start

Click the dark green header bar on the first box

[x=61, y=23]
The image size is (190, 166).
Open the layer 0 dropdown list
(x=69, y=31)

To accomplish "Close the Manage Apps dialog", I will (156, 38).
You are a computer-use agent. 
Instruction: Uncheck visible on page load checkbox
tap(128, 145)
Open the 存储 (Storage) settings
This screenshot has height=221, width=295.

end
start

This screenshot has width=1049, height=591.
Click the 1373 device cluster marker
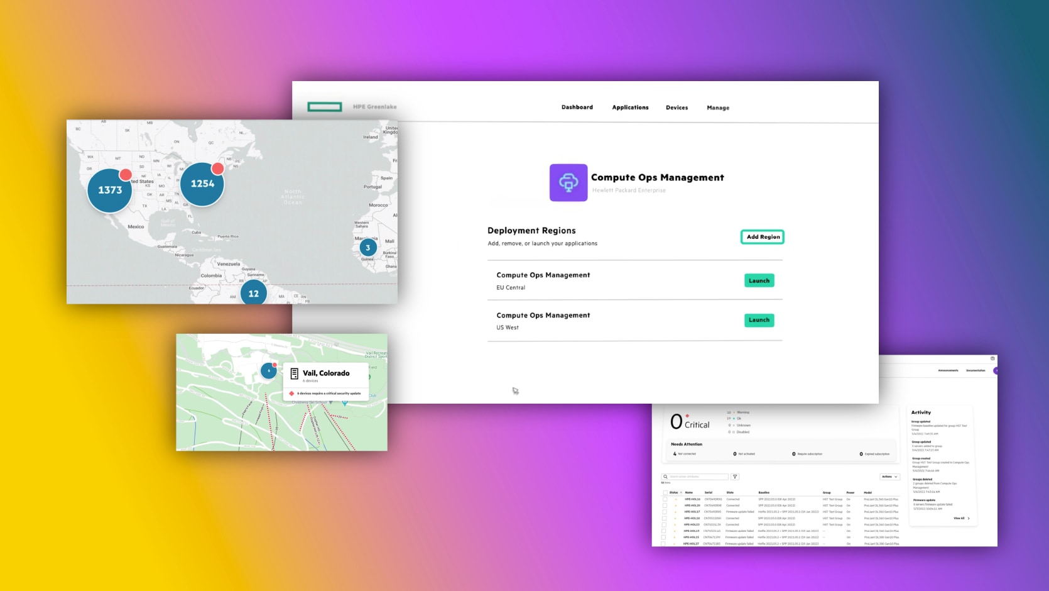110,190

end

Copy out the data above again, starting at the line that contains "will (156, 38)." and ending at the line that contains "This screenshot has height=221, width=295.", with the requests left in and 31 added to every coordinate in the answers.

TASK ANSWER »
To accomplish "Close the Manage Apps dialog", I will (187, 69).
You are a computer-use agent. 
Instruction: Uncheck visible on page load checkbox
tap(159, 176)
Open the 存储 (Storage) settings
This screenshot has height=221, width=295.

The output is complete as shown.